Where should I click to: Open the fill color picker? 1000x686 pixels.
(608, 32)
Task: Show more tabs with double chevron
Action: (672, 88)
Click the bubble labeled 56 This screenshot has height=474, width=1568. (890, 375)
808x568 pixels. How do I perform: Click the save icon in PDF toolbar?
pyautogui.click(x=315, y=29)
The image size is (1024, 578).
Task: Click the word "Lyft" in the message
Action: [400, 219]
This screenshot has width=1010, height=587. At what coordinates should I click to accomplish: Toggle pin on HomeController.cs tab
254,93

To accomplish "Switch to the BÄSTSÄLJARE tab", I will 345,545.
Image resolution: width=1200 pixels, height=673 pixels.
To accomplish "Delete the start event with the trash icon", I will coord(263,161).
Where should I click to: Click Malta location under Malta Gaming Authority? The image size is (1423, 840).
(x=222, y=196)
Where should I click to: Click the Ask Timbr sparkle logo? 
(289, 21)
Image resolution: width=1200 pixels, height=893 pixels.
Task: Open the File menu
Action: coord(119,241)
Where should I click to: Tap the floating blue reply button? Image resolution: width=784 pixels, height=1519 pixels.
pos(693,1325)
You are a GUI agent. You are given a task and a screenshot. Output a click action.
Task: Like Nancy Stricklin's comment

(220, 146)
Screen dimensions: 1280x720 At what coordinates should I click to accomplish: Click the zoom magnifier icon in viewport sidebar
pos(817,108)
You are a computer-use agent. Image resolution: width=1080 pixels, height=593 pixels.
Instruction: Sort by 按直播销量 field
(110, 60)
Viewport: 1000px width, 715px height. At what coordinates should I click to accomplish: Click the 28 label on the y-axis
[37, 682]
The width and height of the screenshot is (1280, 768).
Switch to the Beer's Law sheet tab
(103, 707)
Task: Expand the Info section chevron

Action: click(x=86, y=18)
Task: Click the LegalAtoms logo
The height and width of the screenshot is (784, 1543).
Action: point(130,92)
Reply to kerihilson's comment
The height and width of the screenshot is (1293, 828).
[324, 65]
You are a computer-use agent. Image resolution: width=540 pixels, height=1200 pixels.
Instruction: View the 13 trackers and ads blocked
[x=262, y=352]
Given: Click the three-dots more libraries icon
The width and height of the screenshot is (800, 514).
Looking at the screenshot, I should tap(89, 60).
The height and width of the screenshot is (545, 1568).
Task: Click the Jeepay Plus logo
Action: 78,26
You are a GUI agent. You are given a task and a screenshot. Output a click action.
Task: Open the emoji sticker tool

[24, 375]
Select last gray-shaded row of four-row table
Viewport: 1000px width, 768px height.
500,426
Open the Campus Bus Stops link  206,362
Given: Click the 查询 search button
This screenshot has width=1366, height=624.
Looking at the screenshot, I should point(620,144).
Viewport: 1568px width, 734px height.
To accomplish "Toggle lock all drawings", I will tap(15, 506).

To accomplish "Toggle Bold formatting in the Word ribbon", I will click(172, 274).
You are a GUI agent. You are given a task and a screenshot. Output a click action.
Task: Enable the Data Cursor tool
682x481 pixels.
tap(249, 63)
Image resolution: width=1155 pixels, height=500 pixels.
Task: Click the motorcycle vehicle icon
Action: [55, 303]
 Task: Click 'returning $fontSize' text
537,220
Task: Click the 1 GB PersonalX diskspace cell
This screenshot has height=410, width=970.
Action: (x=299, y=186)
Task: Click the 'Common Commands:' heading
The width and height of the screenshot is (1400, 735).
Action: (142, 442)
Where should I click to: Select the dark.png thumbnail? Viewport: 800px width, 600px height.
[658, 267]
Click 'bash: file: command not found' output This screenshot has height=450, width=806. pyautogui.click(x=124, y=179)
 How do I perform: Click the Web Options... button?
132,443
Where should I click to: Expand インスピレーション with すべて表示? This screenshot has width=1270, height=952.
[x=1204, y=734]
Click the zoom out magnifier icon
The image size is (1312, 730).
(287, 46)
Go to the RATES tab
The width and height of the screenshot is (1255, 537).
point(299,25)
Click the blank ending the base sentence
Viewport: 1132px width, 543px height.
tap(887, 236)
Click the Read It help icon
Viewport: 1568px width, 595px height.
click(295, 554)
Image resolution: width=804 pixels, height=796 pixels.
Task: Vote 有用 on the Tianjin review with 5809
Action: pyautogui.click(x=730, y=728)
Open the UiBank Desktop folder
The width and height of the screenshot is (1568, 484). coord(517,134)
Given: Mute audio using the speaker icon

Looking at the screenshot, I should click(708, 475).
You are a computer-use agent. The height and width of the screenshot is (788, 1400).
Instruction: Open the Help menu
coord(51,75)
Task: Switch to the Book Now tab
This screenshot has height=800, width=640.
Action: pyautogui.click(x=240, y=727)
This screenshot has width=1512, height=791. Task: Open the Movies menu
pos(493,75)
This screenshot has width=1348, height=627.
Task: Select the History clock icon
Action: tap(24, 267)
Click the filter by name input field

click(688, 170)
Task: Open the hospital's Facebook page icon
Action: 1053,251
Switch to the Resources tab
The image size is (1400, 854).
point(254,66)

▶ _What is expected_: All of the records go in your answer, copied exactly.

▶ _Task solution_:
Where should I click to: Open the fill color picker? 1000x686 pixels.
(608, 32)
Task: Show more tabs with double chevron
Action: (672, 88)
Click the bubble labeled 56 This screenshot has height=474, width=1568. (890, 375)
808x568 pixels. How do I perform: Click the save icon in PDF toolbar?
pyautogui.click(x=315, y=29)
The image size is (1024, 578).
Task: Click the word "Lyft" in the message
Action: [400, 219]
This screenshot has width=1010, height=587. At what coordinates should I click to accomplish: Toggle pin on HomeController.cs tab
254,93

To accomplish "Switch to the BÄSTSÄLJARE tab", I will 345,545.
Image resolution: width=1200 pixels, height=673 pixels.
To accomplish "Delete the start event with the trash icon", I will coord(263,161).
Where should I click to: Click Malta location under Malta Gaming Authority? The image size is (1423, 840).
(x=222, y=196)
Where should I click to: Click the Ask Timbr sparkle logo? 
(289, 21)
Image resolution: width=1200 pixels, height=893 pixels.
Task: Open the File menu
Action: coord(119,241)
Where should I click to: Tap the floating blue reply button? Image resolution: width=784 pixels, height=1519 pixels.
pos(693,1325)
You are a GUI agent. You are given a task and a screenshot. Output a click action.
Task: Like Nancy Stricklin's comment

(220, 146)
Screen dimensions: 1280x720 At what coordinates should I click to accomplish: Click the zoom magnifier icon in viewport sidebar
pos(817,108)
You are a computer-use agent. Image resolution: width=1080 pixels, height=593 pixels.
Instruction: Sort by 按直播销量 field
(110, 60)
Viewport: 1000px width, 715px height. At what coordinates should I click to accomplish: Click the 28 label on the y-axis
[37, 682]
The width and height of the screenshot is (1280, 768).
Switch to the Beer's Law sheet tab
(103, 707)
Task: Expand the Info section chevron

Action: click(x=86, y=18)
Task: Click the LegalAtoms logo
The height and width of the screenshot is (784, 1543).
Action: point(130,92)
Reply to kerihilson's comment
The height and width of the screenshot is (1293, 828).
[324, 65]
You are a computer-use agent. Image resolution: width=540 pixels, height=1200 pixels.
Instruction: View the 13 trackers and ads blocked
[x=262, y=352]
Given: Click the three-dots more libraries icon
The width and height of the screenshot is (800, 514).
Looking at the screenshot, I should tap(89, 60).
The height and width of the screenshot is (545, 1568).
Task: Click the Jeepay Plus logo
Action: 78,26
You are a GUI agent. You are given a task and a screenshot. Output a click action.
Task: Open the emoji sticker tool

[24, 375]
Select last gray-shaded row of four-row table
Viewport: 1000px width, 768px height.
500,426
Open the Campus Bus Stops link  206,362
Given: Click the 查询 search button
This screenshot has width=1366, height=624.
Looking at the screenshot, I should point(620,144).
Viewport: 1568px width, 734px height.
To accomplish "Toggle lock all drawings", I will tap(15, 506).

To accomplish "Toggle Bold formatting in the Word ribbon", I will click(172, 274).
You are a GUI agent. You are given a task and a screenshot. Output a click action.
Task: Enable the Data Cursor tool
682x481 pixels.
tap(249, 63)
Image resolution: width=1155 pixels, height=500 pixels.
Task: Click the motorcycle vehicle icon
Action: [55, 303]
 Task: Click 'returning $fontSize' text
537,220
Task: Click the 1 GB PersonalX diskspace cell
This screenshot has height=410, width=970.
Action: (x=299, y=186)
Task: Click the 'Common Commands:' heading
The width and height of the screenshot is (1400, 735).
Action: (142, 442)
Where should I click to: Select the dark.png thumbnail? Viewport: 800px width, 600px height.
[658, 267]
Click 'bash: file: command not found' output This screenshot has height=450, width=806. pyautogui.click(x=124, y=179)
 How do I perform: Click the Web Options... button?
132,443
Where should I click to: Expand インスピレーション with すべて表示? This screenshot has width=1270, height=952.
[x=1204, y=734]
Click the zoom out magnifier icon
The image size is (1312, 730).
(287, 46)
Go to the RATES tab
The width and height of the screenshot is (1255, 537).
point(299,25)
Click the blank ending the base sentence
Viewport: 1132px width, 543px height.
tap(887, 236)
Click the Read It help icon
Viewport: 1568px width, 595px height.
click(295, 554)
Image resolution: width=804 pixels, height=796 pixels.
Task: Vote 有用 on the Tianjin review with 5809
Action: pyautogui.click(x=730, y=728)
Open the UiBank Desktop folder
The width and height of the screenshot is (1568, 484). coord(517,134)
Given: Mute audio using the speaker icon

Looking at the screenshot, I should click(708, 475).
You are a computer-use agent. The height and width of the screenshot is (788, 1400).
Instruction: Open the Help menu
coord(51,75)
Task: Switch to the Book Now tab
This screenshot has height=800, width=640.
Action: pyautogui.click(x=240, y=727)
This screenshot has width=1512, height=791. Task: Open the Movies menu
pos(493,75)
This screenshot has width=1348, height=627.
Task: Select the History clock icon
Action: tap(24, 267)
Click the filter by name input field

click(688, 170)
Task: Open the hospital's Facebook page icon
Action: 1053,251
Switch to the Resources tab
The image size is (1400, 854).
point(254,66)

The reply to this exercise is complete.